==== INFORMATION GIVEN ====

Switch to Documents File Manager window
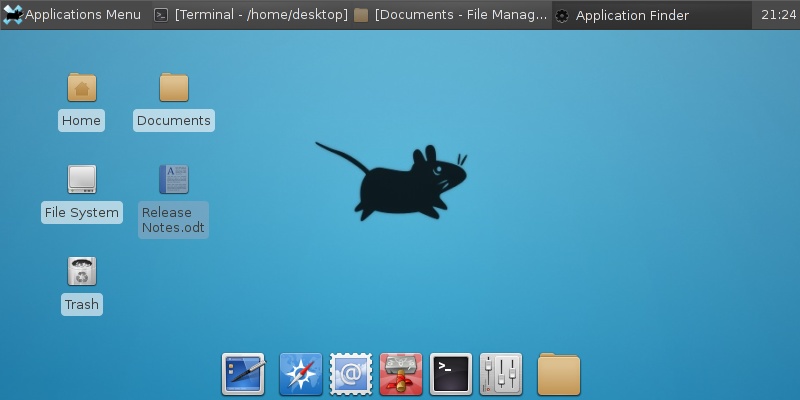 [450, 15]
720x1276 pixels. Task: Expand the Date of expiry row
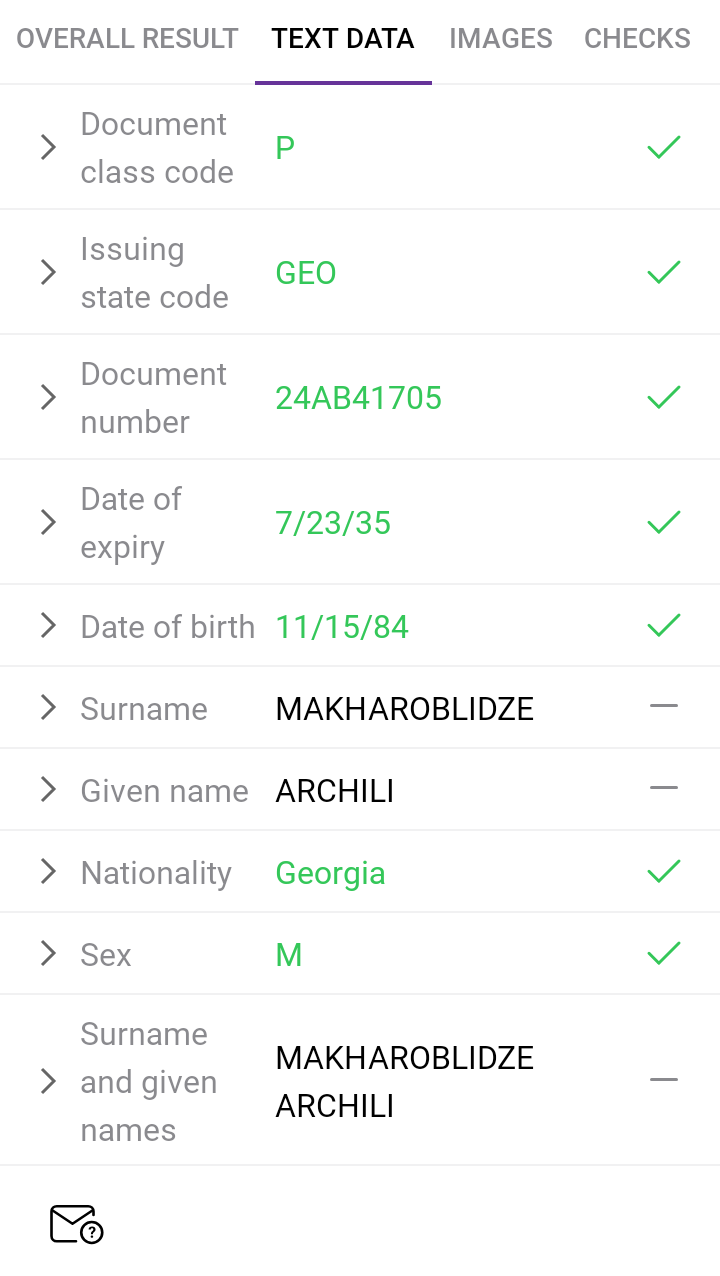coord(48,522)
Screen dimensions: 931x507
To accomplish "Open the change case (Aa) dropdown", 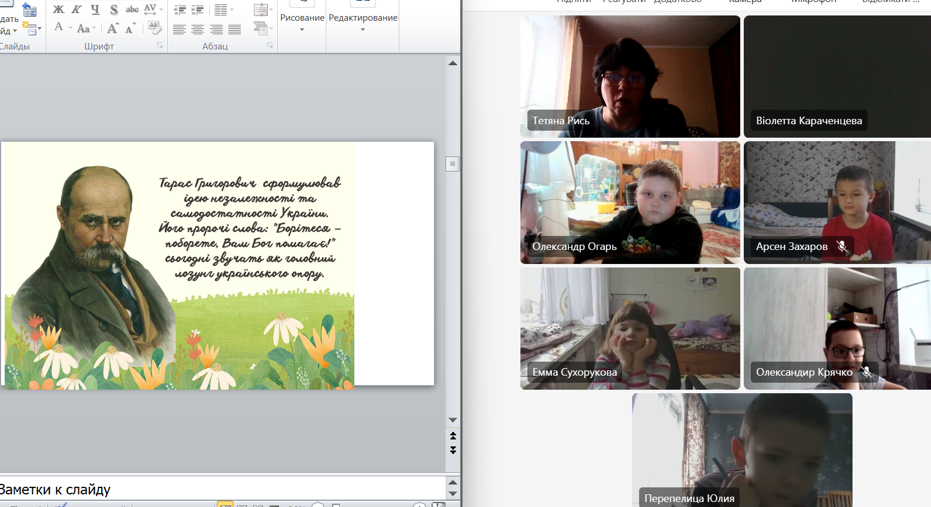I will (85, 29).
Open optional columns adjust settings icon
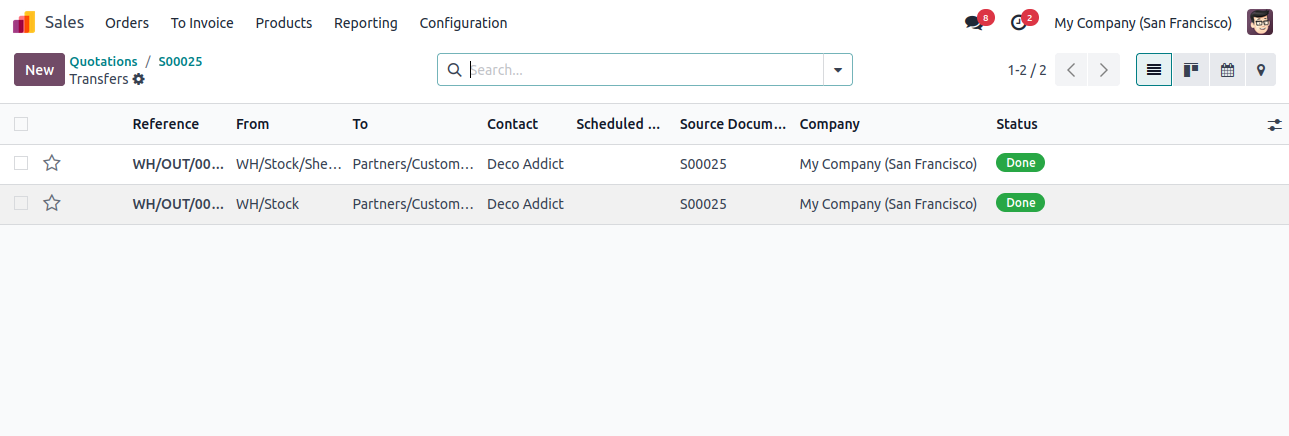Screen dimensions: 1289x436 (x=1274, y=125)
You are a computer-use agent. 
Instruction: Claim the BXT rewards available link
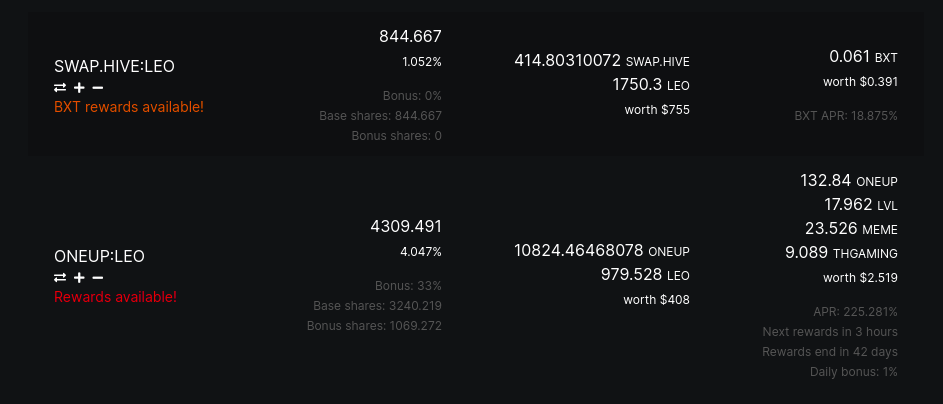pos(129,107)
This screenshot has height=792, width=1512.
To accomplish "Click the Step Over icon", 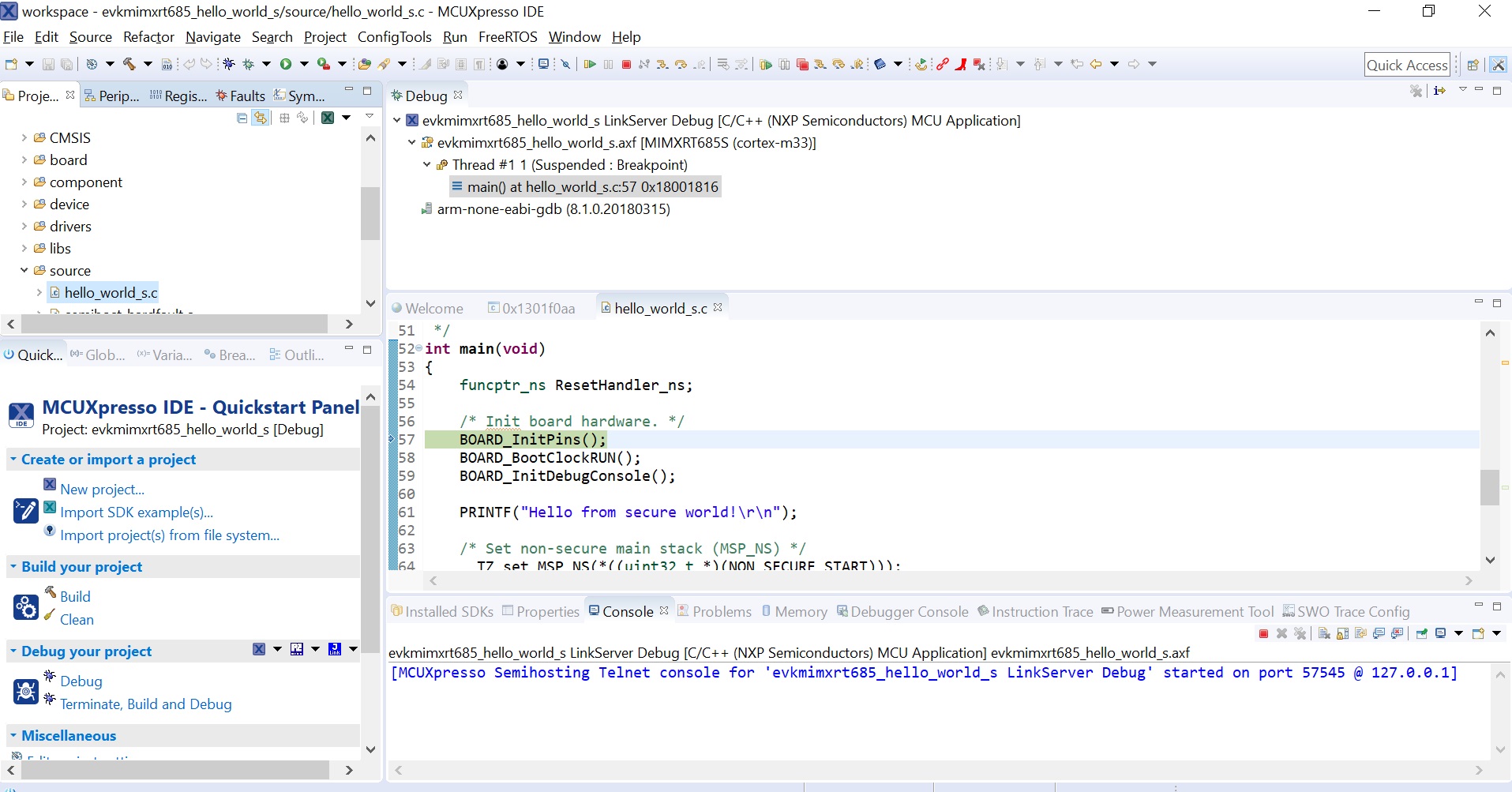I will [680, 64].
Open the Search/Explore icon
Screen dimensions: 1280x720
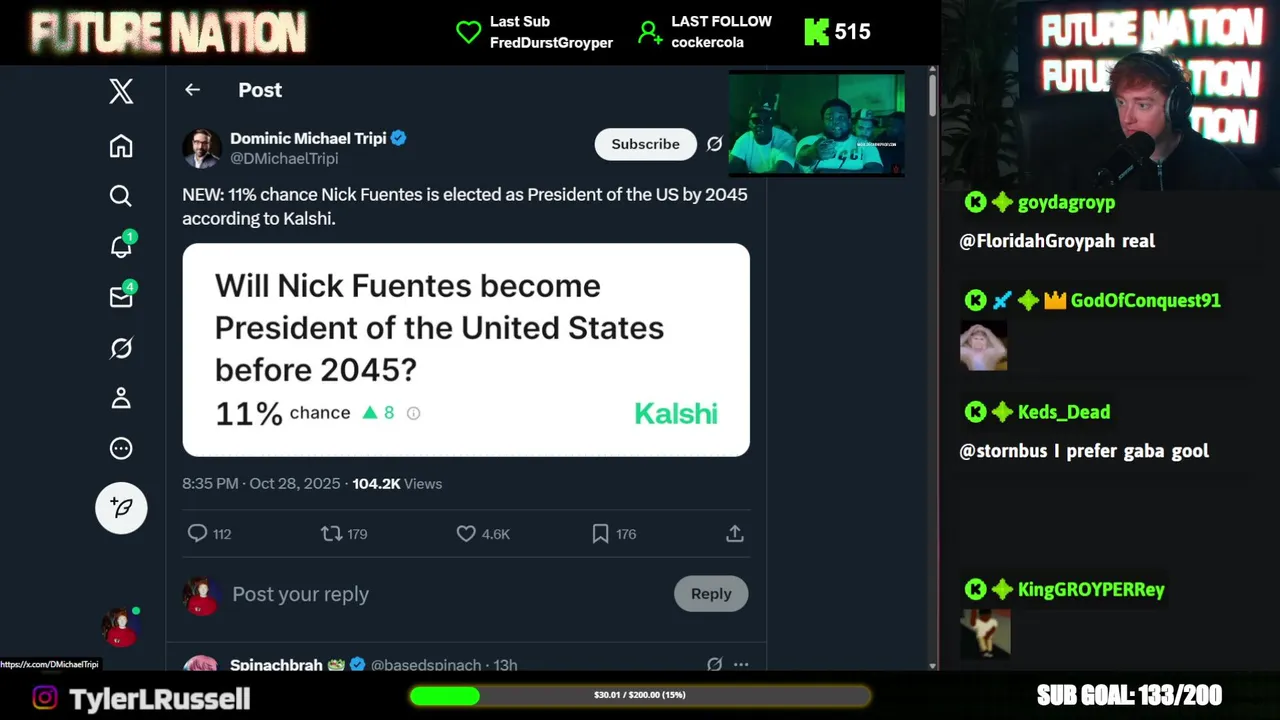pos(121,196)
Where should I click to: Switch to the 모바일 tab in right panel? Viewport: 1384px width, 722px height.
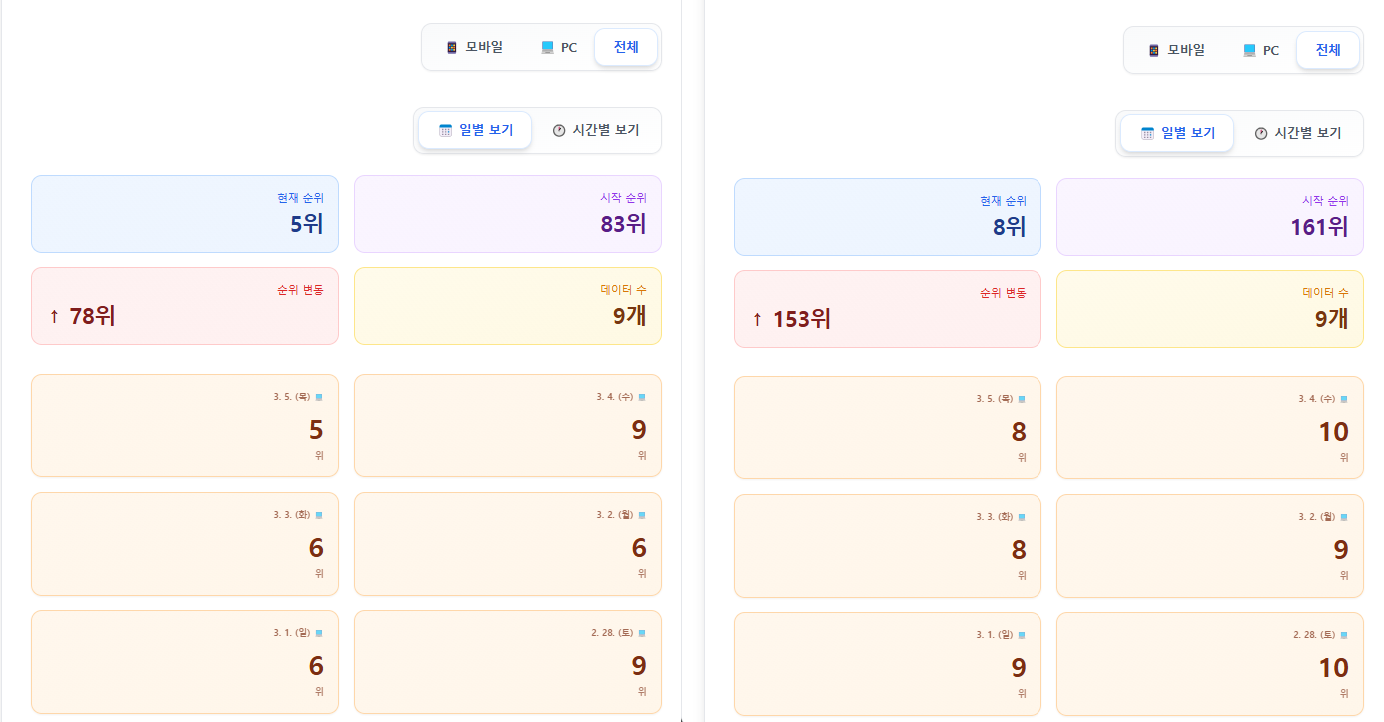point(1176,50)
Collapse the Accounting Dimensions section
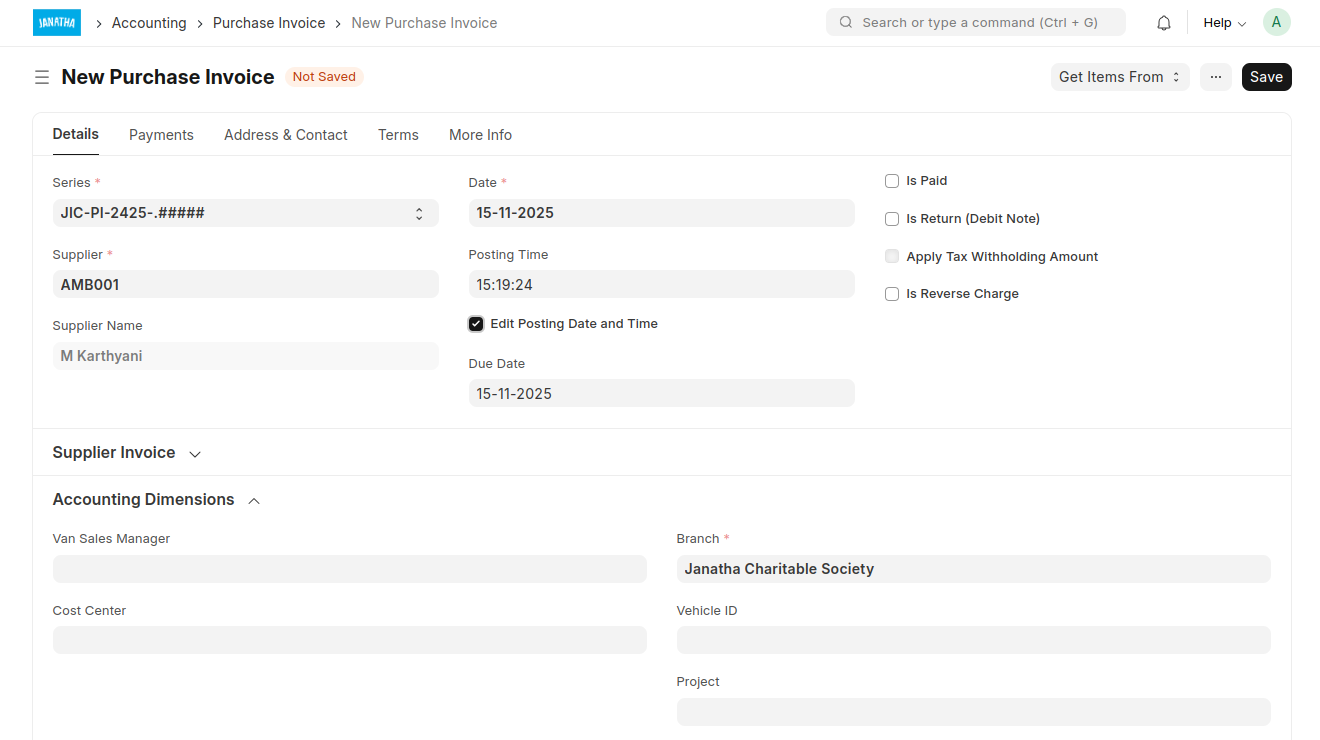 [254, 501]
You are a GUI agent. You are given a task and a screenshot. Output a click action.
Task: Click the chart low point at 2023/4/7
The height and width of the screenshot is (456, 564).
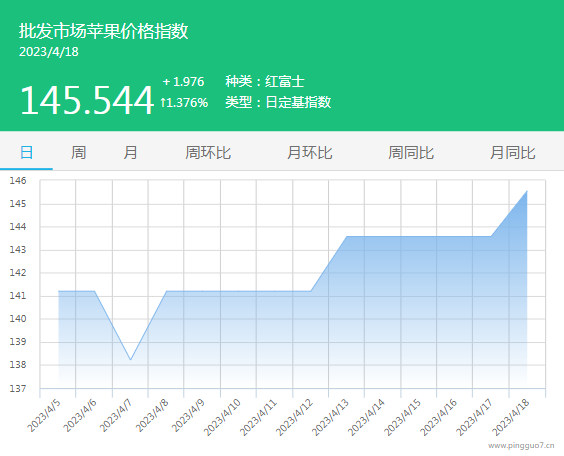(131, 359)

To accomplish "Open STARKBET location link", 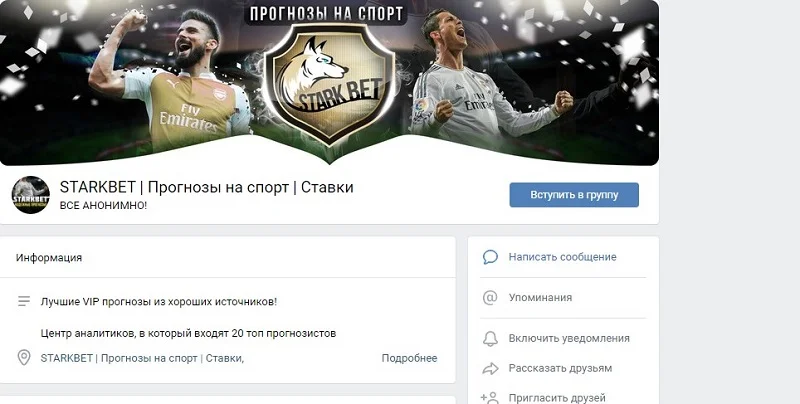I will point(142,358).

====

From the entries above, copy out every line where the string "agent" appears.

You are a computer-use agent. 
You are a GUI agent. You are given a task and a screenshot. Output a click action.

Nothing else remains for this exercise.